Curso gratis de Victimización infantil en la escuela
Los niños sufren de ciertos tipos de violencia que quedan excluidos de trato legal, por ejemplo los asaltos de manos de otros niños, incluso si son repetitivos y crónicos. Esta falta de sensibilidad puede deberse a que existe la tendencia a considerar este tipo de violencia como lucha y no como victimización. En esto difiere de la agresión de los adultos, ya que si un adulto es agredido en una pelea será considerado "víctima" y tendrá carácter de malos tratos. Pero para los niños ¿es menos violento o traumático que le pegue otro niño que un adulto?.

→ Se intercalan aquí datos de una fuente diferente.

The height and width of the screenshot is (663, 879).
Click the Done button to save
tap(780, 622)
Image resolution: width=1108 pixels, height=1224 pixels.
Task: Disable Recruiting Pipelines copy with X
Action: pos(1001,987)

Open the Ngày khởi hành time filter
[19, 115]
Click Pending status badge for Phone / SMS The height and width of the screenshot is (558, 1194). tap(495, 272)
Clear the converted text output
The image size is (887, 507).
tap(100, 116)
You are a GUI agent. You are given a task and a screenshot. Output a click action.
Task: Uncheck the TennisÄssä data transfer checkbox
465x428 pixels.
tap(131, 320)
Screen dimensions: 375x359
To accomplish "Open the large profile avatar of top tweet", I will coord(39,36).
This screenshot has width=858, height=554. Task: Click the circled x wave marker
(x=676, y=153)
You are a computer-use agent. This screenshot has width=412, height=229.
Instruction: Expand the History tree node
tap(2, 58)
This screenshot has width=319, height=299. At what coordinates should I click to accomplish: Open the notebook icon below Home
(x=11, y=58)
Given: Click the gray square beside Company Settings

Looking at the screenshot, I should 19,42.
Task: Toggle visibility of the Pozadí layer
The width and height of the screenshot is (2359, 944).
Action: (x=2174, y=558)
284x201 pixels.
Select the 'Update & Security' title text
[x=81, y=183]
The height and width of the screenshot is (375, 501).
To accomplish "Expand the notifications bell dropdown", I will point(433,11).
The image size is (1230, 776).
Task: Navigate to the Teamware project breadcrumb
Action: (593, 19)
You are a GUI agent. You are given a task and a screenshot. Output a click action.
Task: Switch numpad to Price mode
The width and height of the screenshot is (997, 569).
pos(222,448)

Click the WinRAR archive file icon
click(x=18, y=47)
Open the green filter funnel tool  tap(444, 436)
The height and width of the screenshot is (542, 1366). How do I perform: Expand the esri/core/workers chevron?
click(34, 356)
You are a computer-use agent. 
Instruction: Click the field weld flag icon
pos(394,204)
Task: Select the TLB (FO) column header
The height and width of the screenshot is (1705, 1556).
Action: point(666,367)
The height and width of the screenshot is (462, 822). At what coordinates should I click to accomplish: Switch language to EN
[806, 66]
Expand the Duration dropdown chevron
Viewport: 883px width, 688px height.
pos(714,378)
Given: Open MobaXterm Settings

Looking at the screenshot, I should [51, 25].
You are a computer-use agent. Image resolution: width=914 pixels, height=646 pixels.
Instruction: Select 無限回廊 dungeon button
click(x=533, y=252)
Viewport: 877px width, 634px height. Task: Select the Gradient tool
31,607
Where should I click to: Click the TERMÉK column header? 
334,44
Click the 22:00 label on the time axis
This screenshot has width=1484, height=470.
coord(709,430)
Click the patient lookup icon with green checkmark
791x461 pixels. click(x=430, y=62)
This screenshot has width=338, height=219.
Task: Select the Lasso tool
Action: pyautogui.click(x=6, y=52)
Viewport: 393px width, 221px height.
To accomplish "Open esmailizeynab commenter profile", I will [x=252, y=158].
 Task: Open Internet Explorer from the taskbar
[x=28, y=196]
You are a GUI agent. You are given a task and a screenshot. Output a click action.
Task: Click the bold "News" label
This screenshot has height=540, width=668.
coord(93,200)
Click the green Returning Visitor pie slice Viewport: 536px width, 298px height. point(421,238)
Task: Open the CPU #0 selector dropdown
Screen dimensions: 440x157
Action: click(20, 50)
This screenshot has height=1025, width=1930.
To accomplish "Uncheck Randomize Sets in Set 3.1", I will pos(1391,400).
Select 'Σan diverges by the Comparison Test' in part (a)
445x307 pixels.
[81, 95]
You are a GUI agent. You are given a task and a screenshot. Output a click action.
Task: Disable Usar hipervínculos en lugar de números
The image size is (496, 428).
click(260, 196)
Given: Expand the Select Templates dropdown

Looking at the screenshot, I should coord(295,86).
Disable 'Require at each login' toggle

La vulnerabilidad infantil se pone de manifiesto en los episodios de violencia familiar en los que el niño no es agredido pero es un observador aterrado de situaciones de malos tratos, generalmente del padre a la madre. Los hijos pueden aprender que la violencia es una conducta aceptable, que forma parte de la intimidad y que esa violencia y miedo se puede usar para extender el control sobre el resto de la familia. Aunque en un principio compadecen a la madre, conforme crecen esta solidaridad se transforma en hostilidad. En la adolescencia las chicas pueden desarrollar una extrema aversión hacia los hombres y los chicos, con frecuencia, se ponen del lado de sus padres e incluso llegan a agredir a sus madres. La repercusión a nivel escolar es que las chicas muestran trastornos somáticos, introversión y pasividad, mientras que los chicos suelen ser más disruptivos y agresivos hacia las cosas y las personas.